The effect of metoclopramide (MCP), which is well-known as a selective dopaminergic antagonist used in treating esophageal refulx, gastroparesis and emesis induced by anticancer chemotherapy, on secretion of catecholamines (CA) in the perfused isolated rat adrenal gland was investigated. MCP given into an adrenal vein produced the dose-related increase in CA secretion from the adrenal gland. The secretory effect of CA evoked by MCP was inhibited markedly by atropine-pretreatment. but only partially blocked when chlorisondamine was added. The secretion of CA induced by MCP was potentiated by pretreatment with physostigmine, adenosine or ouabain.
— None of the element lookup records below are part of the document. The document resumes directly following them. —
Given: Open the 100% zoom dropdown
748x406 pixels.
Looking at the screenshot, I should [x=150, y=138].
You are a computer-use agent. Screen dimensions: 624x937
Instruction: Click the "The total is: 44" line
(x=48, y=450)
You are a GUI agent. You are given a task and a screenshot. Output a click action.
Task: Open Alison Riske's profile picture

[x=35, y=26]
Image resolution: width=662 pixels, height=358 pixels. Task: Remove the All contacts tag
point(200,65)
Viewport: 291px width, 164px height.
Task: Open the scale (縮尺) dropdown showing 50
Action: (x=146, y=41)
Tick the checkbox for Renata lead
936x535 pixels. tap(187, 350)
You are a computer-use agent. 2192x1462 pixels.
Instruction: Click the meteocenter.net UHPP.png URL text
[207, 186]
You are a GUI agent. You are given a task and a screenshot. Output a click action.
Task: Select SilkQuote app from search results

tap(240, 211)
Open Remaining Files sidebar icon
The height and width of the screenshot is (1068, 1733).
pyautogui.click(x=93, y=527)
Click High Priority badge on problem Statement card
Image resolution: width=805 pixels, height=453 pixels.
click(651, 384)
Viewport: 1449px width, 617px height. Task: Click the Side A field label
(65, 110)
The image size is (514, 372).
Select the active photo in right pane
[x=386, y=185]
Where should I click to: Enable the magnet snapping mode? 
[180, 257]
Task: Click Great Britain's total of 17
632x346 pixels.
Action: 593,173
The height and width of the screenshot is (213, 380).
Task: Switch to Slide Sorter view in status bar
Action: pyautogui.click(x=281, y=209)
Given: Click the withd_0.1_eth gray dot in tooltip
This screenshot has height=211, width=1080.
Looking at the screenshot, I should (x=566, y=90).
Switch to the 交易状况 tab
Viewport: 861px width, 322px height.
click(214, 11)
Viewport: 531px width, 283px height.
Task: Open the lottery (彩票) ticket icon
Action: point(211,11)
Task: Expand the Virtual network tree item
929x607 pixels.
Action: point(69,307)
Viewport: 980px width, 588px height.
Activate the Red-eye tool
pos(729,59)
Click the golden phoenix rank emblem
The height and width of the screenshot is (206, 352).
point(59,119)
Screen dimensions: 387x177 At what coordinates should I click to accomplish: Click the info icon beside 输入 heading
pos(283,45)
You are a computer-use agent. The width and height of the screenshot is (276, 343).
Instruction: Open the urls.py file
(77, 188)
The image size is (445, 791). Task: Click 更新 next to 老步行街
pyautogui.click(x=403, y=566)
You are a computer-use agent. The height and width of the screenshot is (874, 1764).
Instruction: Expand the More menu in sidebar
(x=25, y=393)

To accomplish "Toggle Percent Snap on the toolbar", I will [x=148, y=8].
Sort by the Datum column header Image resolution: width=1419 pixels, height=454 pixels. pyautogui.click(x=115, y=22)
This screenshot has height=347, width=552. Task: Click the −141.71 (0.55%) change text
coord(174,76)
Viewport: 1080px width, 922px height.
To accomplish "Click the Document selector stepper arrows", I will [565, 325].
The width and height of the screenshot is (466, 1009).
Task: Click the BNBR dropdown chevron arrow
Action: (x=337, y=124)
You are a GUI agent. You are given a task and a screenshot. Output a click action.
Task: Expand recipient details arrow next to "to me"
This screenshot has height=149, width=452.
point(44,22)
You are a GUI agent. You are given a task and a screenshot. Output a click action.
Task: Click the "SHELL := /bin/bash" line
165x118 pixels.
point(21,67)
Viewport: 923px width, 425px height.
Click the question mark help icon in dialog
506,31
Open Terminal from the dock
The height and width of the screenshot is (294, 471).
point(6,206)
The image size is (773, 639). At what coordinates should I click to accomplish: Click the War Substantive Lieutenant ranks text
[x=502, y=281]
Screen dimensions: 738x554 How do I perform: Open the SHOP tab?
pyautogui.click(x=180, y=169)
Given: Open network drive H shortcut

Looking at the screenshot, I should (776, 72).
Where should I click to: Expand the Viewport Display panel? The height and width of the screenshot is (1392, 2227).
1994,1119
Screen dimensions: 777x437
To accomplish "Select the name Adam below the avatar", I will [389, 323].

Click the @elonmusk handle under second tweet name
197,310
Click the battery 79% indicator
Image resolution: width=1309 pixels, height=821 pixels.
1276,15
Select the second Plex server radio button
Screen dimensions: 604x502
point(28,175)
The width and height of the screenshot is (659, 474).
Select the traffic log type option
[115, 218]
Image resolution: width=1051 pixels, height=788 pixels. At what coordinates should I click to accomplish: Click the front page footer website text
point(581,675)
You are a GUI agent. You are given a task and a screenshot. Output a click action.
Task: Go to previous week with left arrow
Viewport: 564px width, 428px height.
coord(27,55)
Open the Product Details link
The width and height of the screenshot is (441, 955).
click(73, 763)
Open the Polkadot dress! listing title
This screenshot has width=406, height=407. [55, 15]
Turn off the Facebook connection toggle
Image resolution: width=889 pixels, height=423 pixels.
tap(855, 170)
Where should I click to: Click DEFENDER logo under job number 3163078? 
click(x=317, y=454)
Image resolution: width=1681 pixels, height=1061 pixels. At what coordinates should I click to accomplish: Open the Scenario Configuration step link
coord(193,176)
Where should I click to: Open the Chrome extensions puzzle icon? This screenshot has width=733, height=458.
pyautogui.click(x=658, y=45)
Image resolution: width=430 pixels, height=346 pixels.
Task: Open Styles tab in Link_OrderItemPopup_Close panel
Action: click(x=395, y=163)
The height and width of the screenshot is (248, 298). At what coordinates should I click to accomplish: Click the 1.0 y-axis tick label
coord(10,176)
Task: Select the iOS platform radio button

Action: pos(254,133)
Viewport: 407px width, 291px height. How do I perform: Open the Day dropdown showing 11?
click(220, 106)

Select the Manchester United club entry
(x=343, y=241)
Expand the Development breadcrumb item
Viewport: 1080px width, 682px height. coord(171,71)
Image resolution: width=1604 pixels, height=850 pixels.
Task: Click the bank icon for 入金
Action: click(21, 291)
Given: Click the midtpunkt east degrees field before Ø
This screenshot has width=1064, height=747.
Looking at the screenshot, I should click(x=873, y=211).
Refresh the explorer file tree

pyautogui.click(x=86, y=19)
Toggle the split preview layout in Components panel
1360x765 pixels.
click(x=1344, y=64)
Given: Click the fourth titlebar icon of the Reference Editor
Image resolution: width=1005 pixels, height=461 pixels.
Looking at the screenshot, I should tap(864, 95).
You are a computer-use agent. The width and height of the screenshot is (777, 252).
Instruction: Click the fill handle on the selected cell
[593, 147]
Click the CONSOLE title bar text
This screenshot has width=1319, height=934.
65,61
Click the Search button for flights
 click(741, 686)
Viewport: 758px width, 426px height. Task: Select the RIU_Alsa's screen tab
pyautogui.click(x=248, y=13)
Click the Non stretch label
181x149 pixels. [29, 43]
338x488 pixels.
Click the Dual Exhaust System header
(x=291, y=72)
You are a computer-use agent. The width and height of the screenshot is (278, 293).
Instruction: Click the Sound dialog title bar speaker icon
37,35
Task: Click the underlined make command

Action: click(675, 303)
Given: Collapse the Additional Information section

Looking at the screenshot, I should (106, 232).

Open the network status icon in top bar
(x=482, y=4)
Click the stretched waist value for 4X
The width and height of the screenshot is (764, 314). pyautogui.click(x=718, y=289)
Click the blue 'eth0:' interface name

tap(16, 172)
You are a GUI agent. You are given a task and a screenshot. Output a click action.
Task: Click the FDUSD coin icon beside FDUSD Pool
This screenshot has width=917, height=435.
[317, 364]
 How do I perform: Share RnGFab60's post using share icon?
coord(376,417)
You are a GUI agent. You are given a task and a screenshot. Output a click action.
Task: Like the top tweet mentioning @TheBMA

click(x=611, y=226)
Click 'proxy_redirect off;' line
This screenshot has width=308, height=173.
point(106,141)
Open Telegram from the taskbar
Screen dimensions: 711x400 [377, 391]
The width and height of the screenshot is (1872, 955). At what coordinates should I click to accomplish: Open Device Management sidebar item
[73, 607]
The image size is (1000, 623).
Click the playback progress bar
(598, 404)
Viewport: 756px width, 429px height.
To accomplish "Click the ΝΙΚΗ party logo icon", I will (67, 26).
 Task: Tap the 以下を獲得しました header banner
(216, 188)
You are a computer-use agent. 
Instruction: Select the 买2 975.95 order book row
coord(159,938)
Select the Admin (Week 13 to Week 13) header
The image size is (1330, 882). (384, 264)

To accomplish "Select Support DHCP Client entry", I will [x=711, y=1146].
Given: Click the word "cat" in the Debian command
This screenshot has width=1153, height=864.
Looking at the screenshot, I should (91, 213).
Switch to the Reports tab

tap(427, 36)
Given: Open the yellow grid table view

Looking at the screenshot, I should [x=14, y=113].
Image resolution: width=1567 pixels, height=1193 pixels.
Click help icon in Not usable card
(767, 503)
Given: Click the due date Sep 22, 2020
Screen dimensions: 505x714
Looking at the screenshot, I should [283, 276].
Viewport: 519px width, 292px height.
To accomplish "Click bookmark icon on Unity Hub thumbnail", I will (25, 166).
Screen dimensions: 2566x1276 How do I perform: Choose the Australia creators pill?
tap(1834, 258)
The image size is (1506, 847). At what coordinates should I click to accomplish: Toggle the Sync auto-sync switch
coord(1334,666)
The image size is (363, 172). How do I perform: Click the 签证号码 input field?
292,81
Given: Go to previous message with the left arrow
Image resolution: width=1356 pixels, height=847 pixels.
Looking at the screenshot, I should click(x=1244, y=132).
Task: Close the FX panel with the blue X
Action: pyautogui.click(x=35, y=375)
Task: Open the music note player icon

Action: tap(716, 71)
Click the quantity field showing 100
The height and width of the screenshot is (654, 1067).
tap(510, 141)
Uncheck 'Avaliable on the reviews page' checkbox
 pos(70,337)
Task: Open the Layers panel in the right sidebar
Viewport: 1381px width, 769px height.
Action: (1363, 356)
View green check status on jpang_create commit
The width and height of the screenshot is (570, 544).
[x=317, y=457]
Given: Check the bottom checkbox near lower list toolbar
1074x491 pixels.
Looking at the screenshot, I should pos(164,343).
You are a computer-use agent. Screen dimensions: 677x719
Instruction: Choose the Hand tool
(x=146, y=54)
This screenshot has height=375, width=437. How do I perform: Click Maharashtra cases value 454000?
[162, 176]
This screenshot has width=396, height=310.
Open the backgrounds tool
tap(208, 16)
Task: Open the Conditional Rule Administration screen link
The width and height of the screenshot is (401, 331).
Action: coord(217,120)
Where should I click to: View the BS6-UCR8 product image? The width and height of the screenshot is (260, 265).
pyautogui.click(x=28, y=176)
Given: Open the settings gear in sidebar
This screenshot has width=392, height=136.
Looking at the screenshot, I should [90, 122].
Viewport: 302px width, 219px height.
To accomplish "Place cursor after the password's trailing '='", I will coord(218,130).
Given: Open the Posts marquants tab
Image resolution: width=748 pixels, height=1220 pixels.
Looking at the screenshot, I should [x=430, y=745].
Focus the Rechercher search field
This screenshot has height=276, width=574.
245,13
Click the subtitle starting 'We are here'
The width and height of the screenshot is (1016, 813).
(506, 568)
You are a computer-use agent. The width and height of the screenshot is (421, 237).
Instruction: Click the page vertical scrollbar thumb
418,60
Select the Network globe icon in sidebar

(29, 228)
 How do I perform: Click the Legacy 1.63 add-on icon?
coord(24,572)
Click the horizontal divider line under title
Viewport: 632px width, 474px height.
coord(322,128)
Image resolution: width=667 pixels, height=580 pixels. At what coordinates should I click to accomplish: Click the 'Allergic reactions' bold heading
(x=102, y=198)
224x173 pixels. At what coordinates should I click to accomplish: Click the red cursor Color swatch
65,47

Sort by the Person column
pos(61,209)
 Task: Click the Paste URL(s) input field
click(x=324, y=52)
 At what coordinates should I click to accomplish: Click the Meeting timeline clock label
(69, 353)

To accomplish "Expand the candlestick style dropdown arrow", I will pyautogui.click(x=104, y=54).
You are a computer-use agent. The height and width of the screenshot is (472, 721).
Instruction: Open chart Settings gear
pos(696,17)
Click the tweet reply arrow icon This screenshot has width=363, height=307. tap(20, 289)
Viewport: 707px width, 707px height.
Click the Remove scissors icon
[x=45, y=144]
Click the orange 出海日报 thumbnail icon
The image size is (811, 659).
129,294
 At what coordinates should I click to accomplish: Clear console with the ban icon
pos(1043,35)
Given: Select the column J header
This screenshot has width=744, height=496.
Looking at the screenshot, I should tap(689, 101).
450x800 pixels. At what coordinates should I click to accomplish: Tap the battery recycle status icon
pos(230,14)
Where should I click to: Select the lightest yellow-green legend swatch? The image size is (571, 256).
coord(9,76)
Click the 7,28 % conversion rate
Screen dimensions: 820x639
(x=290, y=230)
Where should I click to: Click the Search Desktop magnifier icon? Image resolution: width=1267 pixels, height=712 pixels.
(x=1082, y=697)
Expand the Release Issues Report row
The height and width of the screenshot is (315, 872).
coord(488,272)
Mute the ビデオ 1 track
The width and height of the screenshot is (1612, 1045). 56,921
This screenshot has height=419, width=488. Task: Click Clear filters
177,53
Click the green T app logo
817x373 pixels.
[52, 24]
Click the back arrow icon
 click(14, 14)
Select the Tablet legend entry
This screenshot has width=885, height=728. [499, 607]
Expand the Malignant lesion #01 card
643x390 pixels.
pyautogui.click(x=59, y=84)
However, MCP-induced CA secretion was suppressed significantly by perfusion of calcium-free Krebs solution containing 5 mM-EGTA for 30 min. Perfusion of MCP (200 ug/30 min.) attenuated the secretory effect of CA evoked by potassium chloride or acetylcholine. These experimental results demonstrate that metoclopramide releases CA significantly by a calcium-dependent exocy totic mechanism. It is thought that the secretory effect of metoclopramide is due to activation of cholinergic muscarinic receptors present in the adrenal gland rather than nicotinic receptors and partly to the direct action on the chromaffin cell itself.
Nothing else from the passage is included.